Geçen Ekim ayında ikinci dönem başkanlığına başlayan Jokowi, ilk dönemin aksine gelecek beş yılda ülke ekonomi plânlamasında devletçi (milliyetçi) bir eğilimden ziyade, dışa açık bir yönelim sergileyeceği belirtiliyor.

Geçen Eylül ayında Dünya Bankası’nca yayınlanan ülke raporunda, ülke ekonomisinin gelişmesi önünde yapısal sorunlara yapılan vurgu öne çıkıyor.

Korumacı ekonomi modelinin ülkede arzu edilen ekonomik kalkınmayı sağlayamaması bu politika değişikliğinin temel nedenini oluşturuyor. Her ne kadar, ülke ekonomisi büyüme eğilimi gösterse de, bu iç tüketime dayalı bir gösterge.

Üretim süreçlerinde, geleneksel ihracat kalemleri olan petrol, madencilik ve bazı tarım ürünleri dışında, örneğin neredeyse tüm bölge ülkelerinin ekonomik kalkınmasında önemli bir rolü olan imâlat sanayiini görmek mümkün değil.

Bu noktada, Endonezya’nın üyesi olduğu ASEAN’daki Tayland, Singapur, Vietnam, Malezya gibi diğer bazı ülkeler gibi imâlat sanayi, yenilikçilik ve yeni piyasalar oluşturulmasında rekabetçi bir ortamda bulunamaması ekonomik yapılaşmanın sınırlı alanlarla var olduğunun göstergelerinden biri.

Öte yandan, 2018 rakamlarına göre, ASEAN içerisinde gayri safi milli hasılaya oranla Endonezya’nın çektiği doğrudan dış yatırım Vietnam, Malezya, Filipinler ve Tayland’ın gerisinde.

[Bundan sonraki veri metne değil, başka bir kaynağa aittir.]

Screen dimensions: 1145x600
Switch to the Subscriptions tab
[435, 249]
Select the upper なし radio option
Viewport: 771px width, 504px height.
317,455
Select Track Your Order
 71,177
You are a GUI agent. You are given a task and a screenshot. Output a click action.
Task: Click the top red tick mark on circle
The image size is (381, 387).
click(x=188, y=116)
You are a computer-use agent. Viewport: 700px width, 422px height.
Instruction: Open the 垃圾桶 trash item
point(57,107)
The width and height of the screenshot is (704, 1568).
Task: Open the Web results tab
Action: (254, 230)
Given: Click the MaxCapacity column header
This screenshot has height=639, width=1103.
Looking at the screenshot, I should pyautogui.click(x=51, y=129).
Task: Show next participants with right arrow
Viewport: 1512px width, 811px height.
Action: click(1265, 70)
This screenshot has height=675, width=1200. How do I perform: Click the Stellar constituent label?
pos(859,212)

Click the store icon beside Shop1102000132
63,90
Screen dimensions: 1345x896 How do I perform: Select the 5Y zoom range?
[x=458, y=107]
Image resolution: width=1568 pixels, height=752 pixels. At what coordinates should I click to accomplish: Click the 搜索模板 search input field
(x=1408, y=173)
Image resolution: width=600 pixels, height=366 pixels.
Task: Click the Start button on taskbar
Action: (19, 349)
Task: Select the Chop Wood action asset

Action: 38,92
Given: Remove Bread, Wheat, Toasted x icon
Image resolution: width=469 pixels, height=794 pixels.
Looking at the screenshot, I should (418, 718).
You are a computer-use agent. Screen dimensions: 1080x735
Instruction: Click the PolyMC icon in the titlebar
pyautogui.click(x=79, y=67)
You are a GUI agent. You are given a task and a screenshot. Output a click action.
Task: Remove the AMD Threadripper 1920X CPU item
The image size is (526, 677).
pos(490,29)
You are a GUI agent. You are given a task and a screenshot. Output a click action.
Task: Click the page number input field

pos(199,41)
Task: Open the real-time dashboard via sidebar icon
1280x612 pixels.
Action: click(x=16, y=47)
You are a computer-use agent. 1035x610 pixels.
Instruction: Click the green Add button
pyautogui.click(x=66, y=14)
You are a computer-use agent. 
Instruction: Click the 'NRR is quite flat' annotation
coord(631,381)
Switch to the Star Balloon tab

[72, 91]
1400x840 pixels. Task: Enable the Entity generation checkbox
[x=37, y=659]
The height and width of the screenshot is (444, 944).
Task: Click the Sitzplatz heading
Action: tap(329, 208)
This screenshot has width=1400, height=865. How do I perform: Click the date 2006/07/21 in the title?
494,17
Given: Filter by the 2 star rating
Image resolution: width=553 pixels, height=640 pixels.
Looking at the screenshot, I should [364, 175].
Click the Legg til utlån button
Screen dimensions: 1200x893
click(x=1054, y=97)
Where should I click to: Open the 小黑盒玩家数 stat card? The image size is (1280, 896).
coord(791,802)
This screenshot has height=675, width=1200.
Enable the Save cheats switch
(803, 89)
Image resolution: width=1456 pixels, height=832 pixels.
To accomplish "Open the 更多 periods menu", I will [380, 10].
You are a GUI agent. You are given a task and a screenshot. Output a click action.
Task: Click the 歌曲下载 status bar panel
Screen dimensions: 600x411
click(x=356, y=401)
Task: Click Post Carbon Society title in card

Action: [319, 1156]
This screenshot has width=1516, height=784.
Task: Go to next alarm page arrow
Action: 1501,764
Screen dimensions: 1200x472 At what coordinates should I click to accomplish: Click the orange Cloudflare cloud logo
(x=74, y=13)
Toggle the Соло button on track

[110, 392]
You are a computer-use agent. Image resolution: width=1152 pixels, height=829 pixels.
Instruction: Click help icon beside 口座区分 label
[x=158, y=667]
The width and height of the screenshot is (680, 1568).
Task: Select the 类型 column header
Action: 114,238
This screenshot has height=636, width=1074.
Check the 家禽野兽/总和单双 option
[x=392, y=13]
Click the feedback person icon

Yolsuzluk ekonomisi açmazı

Dünya Bankası raporunda dikkat çekilen bir diğer husus, devlet teşekküllerinde hakim olan yolsuzluk ekonomisi. Kanımca, diğer unsurlar dışında yolsuzluk olgusu ülke ekonomisinin gelişmesine mani olan en önemli olgu olarak hâlâ gündemde yer alıyor. Bu hususun, salt bir ekonomik veri olarak kalamayacağına daha önce de dikkat çekmeye çalışmıştık.

Bu durumun yeni bir olgu olmadığını hatırlatmak gerekiyor. Örneğin 1990’larda aralarında Japonya, Güney Kore ve hatta Çin’in de bulunduğu ülkelerin Endonezya yatırımlarını geri çekmelerine sebep olan alt yapı eksiklikleri, insan iş gücü yetersizliği gibi bir dizi yapısal sorunun altında hiç kuşku yok ki, yolsuzluk olgusu ve bunun sadece bürokrasi de değil, neredeyse toplumun genelince yaygın kültür haline gelmiş olması yatıyordu.

Bugün G-20 üyesi bir ülke olmasına rağmen, Endonezya ekonomi konusunu tartışmaya sıra geldiğinde, yine aynı konuları konuşuyor olmak açıkçası bir çelişki.

Toplumun kahir ekseriyetinin Müslüman olduğu ve seküler bir yönetim olmakla birlikte İslami kurumların ya bizzat devlet tarafından desteklendiği veya otonom alanlar olarak kamusal görünüm kazandığı bir yapıda yolsuzluk ekonomisinin başat bir özellik olarak ortaya çıkması oldukça manidardır.

Kaldı ki, bu sorun salt bir ekonomi sorunu olmadığı ve bunun bir kültür haline dönüşmüş olması üzerinde düşünülmesi gereken en önemli hususa işaret ediyor.

Bugün, Jokowi’nin adına İslam ülkesi denilen BAE’ye yaptığı ziyarette konunun yine ekonomi olması şaşırtıcı değil. Bu anlamda, Endonezya başkanı ve hükümetinin ülkenin ekonomik çıkarları doğrultusunda herhangi bir ülke ile ikili ilişkiler geliştirmesi de oldukça doğal.

Başkan Jokowi gibi bir yandan komünist Çin ile öte yandan Wahhabi denilen ekolün resmi temsilcisi hüviyetindeki Suudi Arabistan ile liberal ekonomik ilişkiler geliştirmesinin ülkesinin ulusal çıkarlarına hizmet ettiği aşikâr. Bu sürece şimdi BAE eklenmiş gözüküyor.